*What to do*
With every mark kept, transcribe all of the records.

*Record extracts*
::::::::::

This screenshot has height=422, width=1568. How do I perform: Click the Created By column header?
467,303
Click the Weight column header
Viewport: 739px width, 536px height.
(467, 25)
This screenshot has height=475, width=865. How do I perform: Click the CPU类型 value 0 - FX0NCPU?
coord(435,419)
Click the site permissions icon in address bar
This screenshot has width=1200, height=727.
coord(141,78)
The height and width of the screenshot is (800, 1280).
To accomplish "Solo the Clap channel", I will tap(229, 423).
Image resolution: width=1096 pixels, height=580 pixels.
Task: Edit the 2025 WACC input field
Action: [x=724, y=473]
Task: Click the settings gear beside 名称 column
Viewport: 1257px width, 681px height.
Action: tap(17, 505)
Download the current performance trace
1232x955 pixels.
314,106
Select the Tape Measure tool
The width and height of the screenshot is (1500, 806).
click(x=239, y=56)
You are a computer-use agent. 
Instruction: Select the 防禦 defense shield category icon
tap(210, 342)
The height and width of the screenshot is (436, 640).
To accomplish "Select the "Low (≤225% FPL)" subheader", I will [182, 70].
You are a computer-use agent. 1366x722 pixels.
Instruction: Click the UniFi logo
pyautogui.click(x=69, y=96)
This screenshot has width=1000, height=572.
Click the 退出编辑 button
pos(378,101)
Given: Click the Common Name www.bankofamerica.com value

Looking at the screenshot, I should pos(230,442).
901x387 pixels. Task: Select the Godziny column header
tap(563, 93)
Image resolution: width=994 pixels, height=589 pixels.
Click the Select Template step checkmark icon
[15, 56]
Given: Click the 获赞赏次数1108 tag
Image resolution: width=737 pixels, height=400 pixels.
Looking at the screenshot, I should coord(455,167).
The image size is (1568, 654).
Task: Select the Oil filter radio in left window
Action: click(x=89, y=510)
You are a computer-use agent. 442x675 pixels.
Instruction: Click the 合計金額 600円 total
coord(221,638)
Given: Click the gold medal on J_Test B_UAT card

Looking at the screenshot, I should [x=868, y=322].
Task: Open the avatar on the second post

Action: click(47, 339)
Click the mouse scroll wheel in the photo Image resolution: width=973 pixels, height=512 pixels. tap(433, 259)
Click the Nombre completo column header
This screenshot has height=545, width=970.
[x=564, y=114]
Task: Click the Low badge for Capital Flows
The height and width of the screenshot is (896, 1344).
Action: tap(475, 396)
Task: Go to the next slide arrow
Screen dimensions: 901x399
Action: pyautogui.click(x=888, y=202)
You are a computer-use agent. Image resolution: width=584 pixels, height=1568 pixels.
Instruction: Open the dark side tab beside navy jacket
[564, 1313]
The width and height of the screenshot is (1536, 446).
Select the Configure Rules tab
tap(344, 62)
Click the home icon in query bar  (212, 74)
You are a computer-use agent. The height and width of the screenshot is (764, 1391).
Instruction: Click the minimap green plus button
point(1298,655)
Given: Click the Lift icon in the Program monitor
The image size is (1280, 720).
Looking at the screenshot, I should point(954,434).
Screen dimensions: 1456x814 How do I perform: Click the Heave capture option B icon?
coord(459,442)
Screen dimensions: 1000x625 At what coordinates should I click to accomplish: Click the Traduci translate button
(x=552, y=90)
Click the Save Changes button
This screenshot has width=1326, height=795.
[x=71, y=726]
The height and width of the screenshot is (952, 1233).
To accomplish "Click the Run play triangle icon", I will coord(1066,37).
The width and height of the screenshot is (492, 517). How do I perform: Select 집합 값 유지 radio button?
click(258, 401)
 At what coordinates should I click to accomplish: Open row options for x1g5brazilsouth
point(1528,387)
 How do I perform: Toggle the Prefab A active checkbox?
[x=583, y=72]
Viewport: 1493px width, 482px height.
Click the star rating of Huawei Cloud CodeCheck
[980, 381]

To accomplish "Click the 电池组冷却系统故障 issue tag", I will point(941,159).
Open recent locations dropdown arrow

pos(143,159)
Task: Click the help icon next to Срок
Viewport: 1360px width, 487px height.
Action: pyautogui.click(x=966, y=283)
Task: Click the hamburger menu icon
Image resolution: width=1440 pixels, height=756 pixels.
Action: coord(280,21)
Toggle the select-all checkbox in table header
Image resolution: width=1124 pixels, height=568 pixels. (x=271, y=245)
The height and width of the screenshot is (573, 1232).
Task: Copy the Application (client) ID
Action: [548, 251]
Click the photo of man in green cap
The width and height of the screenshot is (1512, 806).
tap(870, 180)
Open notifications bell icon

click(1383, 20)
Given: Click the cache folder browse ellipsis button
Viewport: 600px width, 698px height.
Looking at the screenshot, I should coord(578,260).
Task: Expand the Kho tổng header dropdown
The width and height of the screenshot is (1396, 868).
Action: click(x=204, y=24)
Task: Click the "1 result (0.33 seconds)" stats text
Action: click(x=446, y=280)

::::::::::

*Solution to the exercise*
This screenshot has height=422, width=1568. How do I perform: Click the Created By column header?
467,303
Click the Weight column header
Viewport: 739px width, 536px height.
(467, 25)
This screenshot has height=475, width=865. How do I perform: Click the CPU类型 value 0 - FX0NCPU?
coord(435,419)
Click the site permissions icon in address bar
This screenshot has width=1200, height=727.
coord(141,78)
The height and width of the screenshot is (800, 1280).
To accomplish "Solo the Clap channel", I will tap(229, 423).
Image resolution: width=1096 pixels, height=580 pixels.
Task: Edit the 2025 WACC input field
Action: [x=724, y=473]
Task: Click the settings gear beside 名称 column
Viewport: 1257px width, 681px height.
Action: tap(17, 505)
Download the current performance trace
1232x955 pixels.
314,106
Select the Tape Measure tool
The width and height of the screenshot is (1500, 806).
click(x=239, y=56)
You are a computer-use agent. 
Instruction: Select the 防禦 defense shield category icon
tap(210, 342)
The height and width of the screenshot is (436, 640).
To accomplish "Select the "Low (≤225% FPL)" subheader", I will [182, 70].
You are a computer-use agent. 1366x722 pixels.
Instruction: Click the UniFi logo
pyautogui.click(x=69, y=96)
This screenshot has width=1000, height=572.
Click the 退出编辑 button
pos(378,101)
Given: Click the Common Name www.bankofamerica.com value

Looking at the screenshot, I should pos(230,442).
901x387 pixels. Task: Select the Godziny column header
tap(563, 93)
Image resolution: width=994 pixels, height=589 pixels.
Click the Select Template step checkmark icon
[15, 56]
Given: Click the 获赞赏次数1108 tag
Image resolution: width=737 pixels, height=400 pixels.
Looking at the screenshot, I should coord(455,167).
The image size is (1568, 654).
Task: Select the Oil filter radio in left window
Action: click(x=89, y=510)
You are a computer-use agent. 442x675 pixels.
Instruction: Click the 合計金額 600円 total
coord(221,638)
Given: Click the gold medal on J_Test B_UAT card

Looking at the screenshot, I should [x=868, y=322].
Task: Open the avatar on the second post

Action: click(47, 339)
Click the mouse scroll wheel in the photo Image resolution: width=973 pixels, height=512 pixels. tap(433, 259)
Click the Nombre completo column header
This screenshot has height=545, width=970.
[x=564, y=114]
Task: Click the Low badge for Capital Flows
The height and width of the screenshot is (896, 1344).
Action: tap(475, 396)
Task: Go to the next slide arrow
Screen dimensions: 901x399
Action: pyautogui.click(x=888, y=202)
You are a computer-use agent. Image resolution: width=584 pixels, height=1568 pixels.
Instruction: Open the dark side tab beside navy jacket
[564, 1313]
The width and height of the screenshot is (1536, 446).
Select the Configure Rules tab
tap(344, 62)
Click the home icon in query bar  (212, 74)
You are a computer-use agent. The height and width of the screenshot is (764, 1391).
Instruction: Click the minimap green plus button
point(1298,655)
Given: Click the Lift icon in the Program monitor
The image size is (1280, 720).
Looking at the screenshot, I should point(954,434).
Screen dimensions: 1456x814 How do I perform: Click the Heave capture option B icon?
coord(459,442)
Screen dimensions: 1000x625 At what coordinates should I click to accomplish: Click the Traduci translate button
(x=552, y=90)
Click the Save Changes button
This screenshot has width=1326, height=795.
[x=71, y=726]
The height and width of the screenshot is (952, 1233).
To accomplish "Click the Run play triangle icon", I will coord(1066,37).
The width and height of the screenshot is (492, 517). How do I perform: Select 집합 값 유지 radio button?
click(258, 401)
 At what coordinates should I click to accomplish: Open row options for x1g5brazilsouth
point(1528,387)
 How do I perform: Toggle the Prefab A active checkbox?
[x=583, y=72]
Viewport: 1493px width, 482px height.
Click the star rating of Huawei Cloud CodeCheck
[980, 381]

To accomplish "Click the 电池组冷却系统故障 issue tag", I will point(941,159).
Open recent locations dropdown arrow

pos(143,159)
Task: Click the help icon next to Срок
Viewport: 1360px width, 487px height.
Action: pyautogui.click(x=966, y=283)
Task: Click the hamburger menu icon
Image resolution: width=1440 pixels, height=756 pixels.
Action: coord(280,21)
Toggle the select-all checkbox in table header
Image resolution: width=1124 pixels, height=568 pixels. (x=271, y=245)
The height and width of the screenshot is (573, 1232).
Task: Copy the Application (client) ID
Action: [548, 251]
Click the photo of man in green cap
The width and height of the screenshot is (1512, 806).
tap(870, 180)
Open notifications bell icon

click(1383, 20)
Given: Click the cache folder browse ellipsis button
Viewport: 600px width, 698px height.
Looking at the screenshot, I should coord(578,260).
Task: Expand the Kho tổng header dropdown
The width and height of the screenshot is (1396, 868).
Action: click(x=204, y=24)
Task: Click the "1 result (0.33 seconds)" stats text
Action: click(x=446, y=280)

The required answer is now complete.